### Aim of the exercise
Update the weighted-scoring documentation from "Given match_function with" up to and including "i in non_null_fields)" by replacing "non_null_fields" with "present_fields", and give that part again.

### Text shown
For metric-level test fixtures, derivation rationales, and parameter envelopes see component.parallax.primitives-framework Registry 2 (MF-01..MF-22).

Stage 2: Weighted Aggregate Scoring

`scorer.py`

def score_pair(
    record_a: dict,
    record_b: dict,
    match_function: list[MatchField],
    null_penalty: float = 0.1,
) -> ScoredPair:
    """Score a single pair of records against a match function.

    Algorithm:
    1. For each field in match_function:
       - Look up metric from METRIC_REGISTRY
       - Get values from record_a[field] and record_b[field]
       - If either is None: score = 0.0, mark as null field
       - Otherwise: score = metric(value_a, value_b)
    2. Redistribute null field weights proportionally to non-null fields
    3. Compute weighted sum: confidence = Σ(adjusted_weight × score)
    4. Apply null penalty: confidence -= (null_count × null_penalty)
    5. Clamp to [0.0, 1.0]

    Returns ScoredPair with confidence and per-field breakdown.
    """

def score_all_candidates(
    df_a: dask.dataframe.DataFrame,
    df_b: dask.dataframe.DataFrame,
    candidates: list[tuple[str, str]],
    match_function: list[MatchField],
    null_penalty: float = 0.1,
) -> dask.dataframe.DataFrame:
    """Score all candidate pairs. Returns DataFrame sorted by confidence desc.

    Columns: [entity_id_a, entity_id_b, confidence, per_field_scores, null_count]
    """

`ScoredPair`

@dataclass
class ScoredPair:
    entity_id_a: str
    entity_id_b: str
    confidence: float
    per_field_scores: dict[str, float]   # e.g. {"name_match": 0.92, "dob_match": 1.0, ...}
    null_fields: list[str]               # fields that were null on either side
    null_count: int

Null Handling Algorithm

Given match_function with N fields, weights W[1..N]:

non_null_fields = fields where both values are non-null
null_fields = fields where either value is null

# Redistribute null weights proportionally
total_non_null_weight = sum(W[i] for i in non_null_fields)

### Available data
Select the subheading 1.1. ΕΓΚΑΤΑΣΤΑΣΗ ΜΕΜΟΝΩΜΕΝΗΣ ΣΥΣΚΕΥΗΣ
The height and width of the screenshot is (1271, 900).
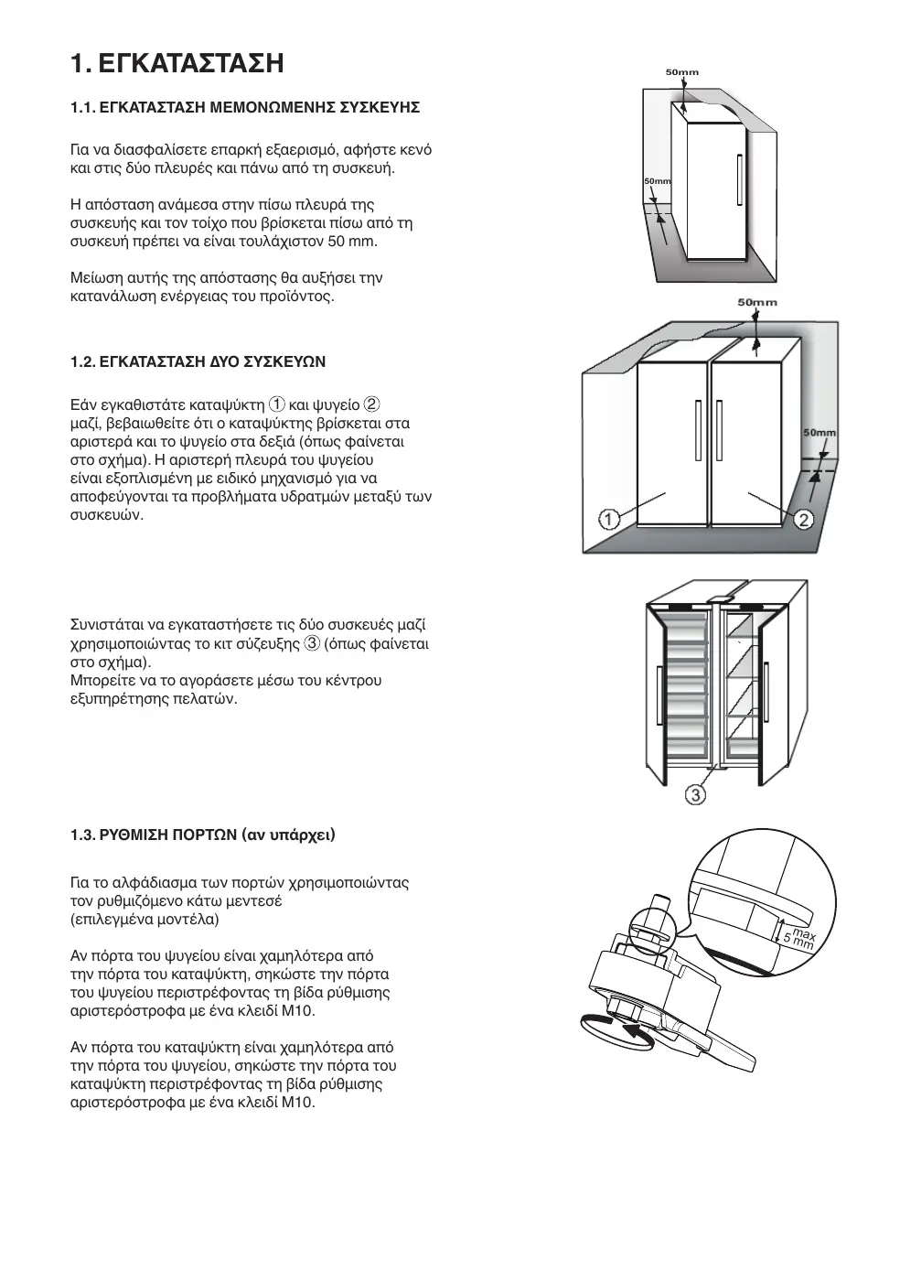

### Task result
Given match_function with N fields, weights W[1..N]:

present_fields = fields where both values are non-null
null_fields = fields where either value is null

# Redistribute null weights proportionally
total_non_null_weight = sum(W[i] for i in present_fields)